At a campaign stop Friday in an industrial area of Harare, Tsvangirai urged screaming supporters to vote despite the "intimidation on a massive scale."
"We will have the last laugh," he said. "We must ensure this victory is not stolen by Mugabe."
Human rights groups and many political analysts say the election already is too tainted to be free and fair.
The violence is rampant throughout the country, police have canceled scores of opposition rallies and Mugabe has used his presidential powers to restore controversial election laws struck down by the Supreme Court that appear to make it easier to rig the vote.
The Movement for Democratic Change had asked the Supreme Court to overturn Mugabe's decree, resolve confusion relating to voter registration and the location of polling stations and allow the polls to remain open beyond the weekend if long lines made it impossible for some people to vote.
But late Friday, the Supreme Court decided to defer a decision until after the election.
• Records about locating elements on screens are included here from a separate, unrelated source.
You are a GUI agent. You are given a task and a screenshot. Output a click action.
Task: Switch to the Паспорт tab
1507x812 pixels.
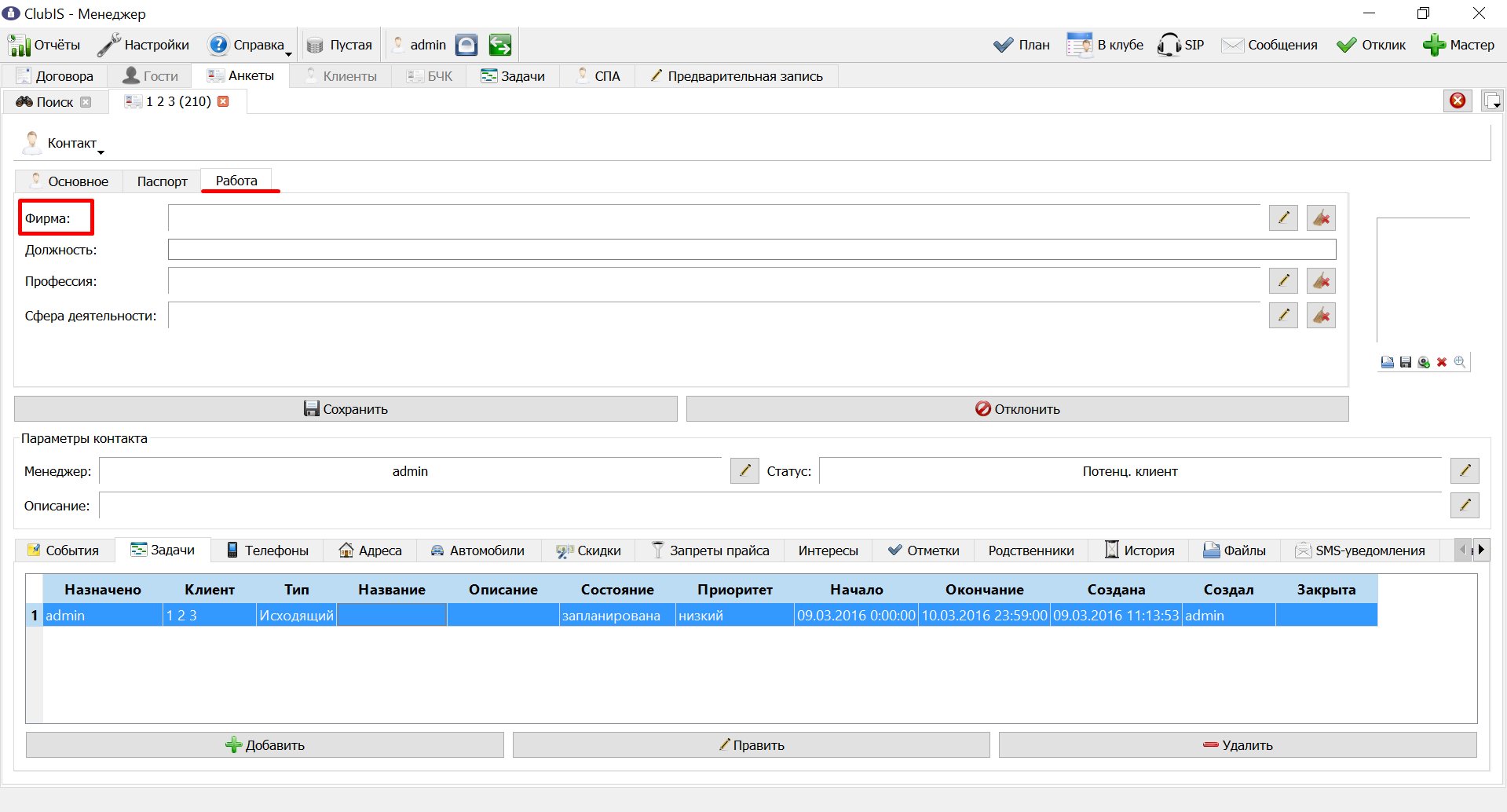162,181
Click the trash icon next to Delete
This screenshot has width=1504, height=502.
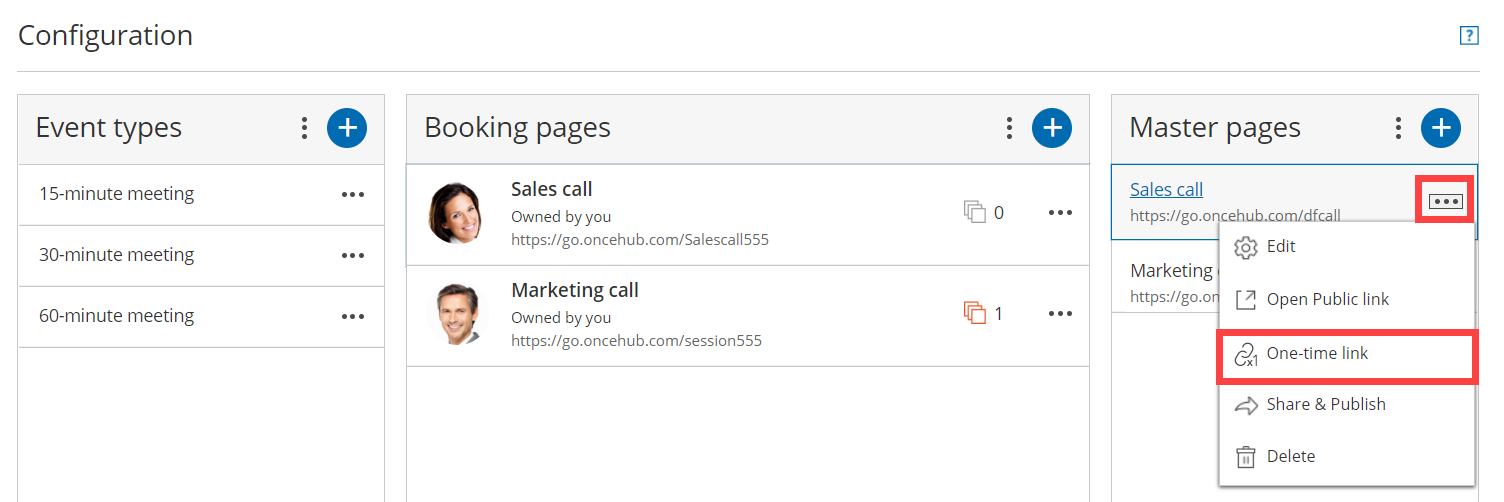pos(1245,457)
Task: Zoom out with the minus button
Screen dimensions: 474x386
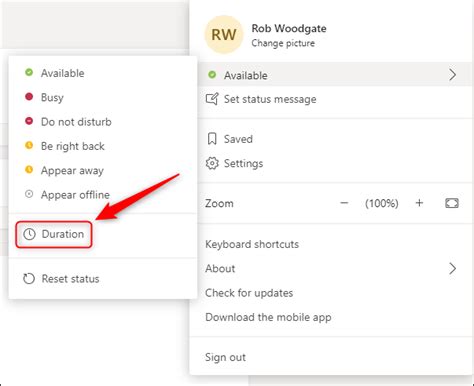Action: pos(344,203)
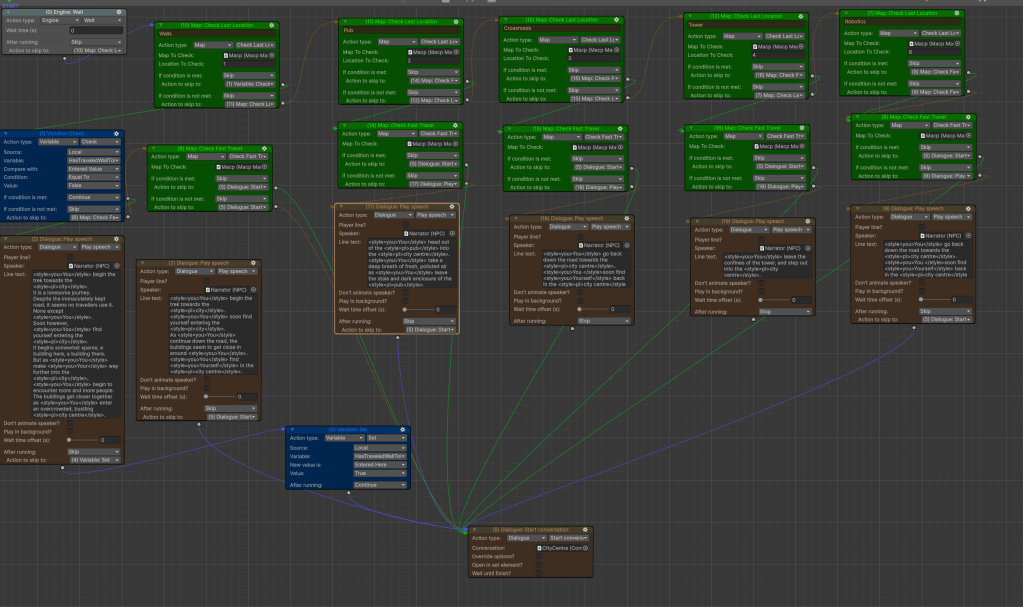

"This is an absolute travesty," said Adrian de Bourbon, lawyer for the opposition.
Late Friday, the opposition said the state was delaying the accreditation of up to 15,000 polling agents representing the Movement for Democratic Change just hours before voting was scheduled to begin.
Opposition officials also said one of its lawmakers and several of its polling agents were assaulted by uniformed troops in eastern Zimbabwe Friday.
Two weeks ago, Tsvangirai was charged with treason in connection with an alleged plot to assassinate Mugabe. In newspaper advertisements, the ruling party calls the election a choice between "Plots to Kill" and "Plots to Till."
At a recent Mugabe rally in the rural area of Chinhoyi, 75 miles north of Harare, laborer Godfrey Jacob said he supported the president because "he fought for the liberation struggle."
When asked about Tsvangirai, Jacob said he did not know enough to form an opinion since state-run radio and television, the only news source in rural areas, nearly ignored the opposition candidate.
Jim Zonda, a 75-year-old Mugabe supporter in Harare, said the country's economy will revive once Mugabe is re-elected.
"Starting from tomorrow, everything will be all right," he said.
But many opposition supporters in Harare, too frightened to give their names, wondered why Mugabe was only going to fix the country after the election.
"There is no order in Zimbabwe," one man yelled as he walked away from the food line.
Joseph Mahutu, an unemployed 23-year-old, said he hopes the opposition can bring real change to the country and end the violence and economic destruction.
"We are expecting something better, maybe," he said.